:: READING PASSAGE ::

1 Introduction

After reading Abstract, I communicate with ChatGPT (free version) and google search to get the following:

1.1 Background

  1. speed and accuracy of YOLOs are negatively affected by the NMS.
    1. obvious, but important?
  2. Transformer-based detectors (DETRs) have provided an alternative to eliminating NMS.
  3. Real-Time DEtection TRansformer (RT-DETR), the first real-time end-to-end object detector
    1. from Baidu Inc + Peking University
    2. 2 implementations: PaddlePaddle & Pytorch
      1. can be used in hardware / cloud platform of Baidu
      2. surpass yolo v8 in AP and speed.
  4. RT-DETR-R50 outperforms DINO-Deformable-DETR-R50 by 2.2% AP (53.1% AP vs 50.9% AP) and by about 21 times in FPS (108 FPS vs 5 FPS)

1.2 How to speed up?

two steps

  1. efficient hybrid encoder: maintaining accuracy while improving speed
    1. process multi-scale features by decoupling intra-scale interaction and cross-scale fusion to improve speed
  2. uncertainty-minimal query selection: maintaining speed while improving accuracy
    1. to provide high-quality initial queries to the decoder, thereby improving accuracy

1.3 How slow is NMS? How important is it?

speed and accuracy of YOLOs are negatively affected by the NMS: obvious, but important?

:::

=== EXERCISES ===
(a) From the RT-DETR notes, quote everything from "1.2 How to speed" down to "important is it?".
(b) List the section headings in the RT-DETR notes.
(c) Pick up the RT-DETR notes where they stop and keep writing.
You don't need the data after this note.

:: COLLECTED MATERIAL ::

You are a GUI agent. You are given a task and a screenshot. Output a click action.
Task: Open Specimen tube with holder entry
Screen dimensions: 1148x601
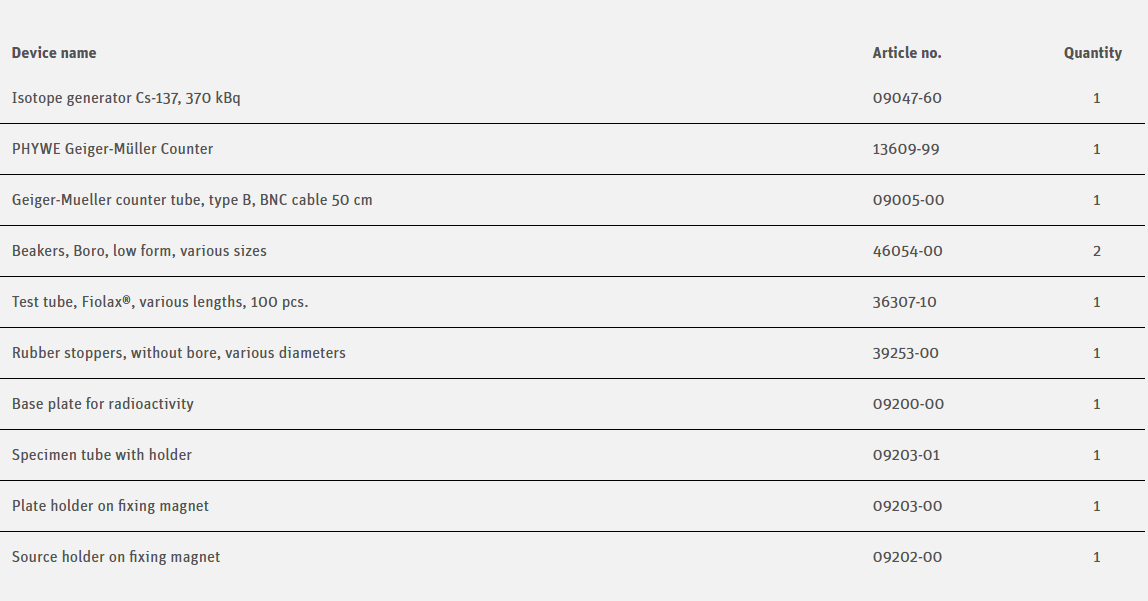[102, 455]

:::

=== ANSWERS BELOW ===
(a)
1.2 How to speed up?

two steps

  1. efficient hybrid encoder: maintaining accuracy while improving speed
    1. process multi-scale features by decoupling intra-scale interaction and cross-scale fusion to improve speed
  2. uncertainty-minimal query selection: maintaining speed while improving accuracy
    1. to provide high-quality initial queries to the decoder, thereby improving accuracy

1.3 How slow is NMS? How important is it?

(b)
1 Introduction
1.1 Background
1.2 How to speed up?
1.3 How slow is NMS? How important is it?

(c)
  1. tab 1 (YOLOv8 on the COCO val2017) & fig 2
    1. execution time of the EfficientNMS kernel increases as
      1. the confidence threshold decreases or
      2. the IoU threshold increases
        1. high IoU threshold filters out fewer prediction boxes in each round of screening
    2. AP drops: 52.9 → 51.2
  2. 可占总推理时间的 20~40%
    1. NMS 的执行时间在 YOLOv8 的 TensorRT 实现中,最多达到 2.46 毫秒/张图像(T4 GPU,FP16),占比相当明显,尤其是在模型本体推理时间仅 5~10ms 的背景下。

1.4 low AP

  1. RTDETR-R101 achieves 56.2% AP on COCO 这个AP太低了?64.5 box MAP @ paper with code on Jul 10 2025.
    1. https://paperswithcode.com/sota/object-detection-on-coco
  2. AP* in this paper
  3. report results on COCO val2017 (this paper), not test-dev2017 (paper with code).
  4. use 640×640 input resolution for fair comparison with real-time YOLOs — not 800×1333 as in most SOTA results.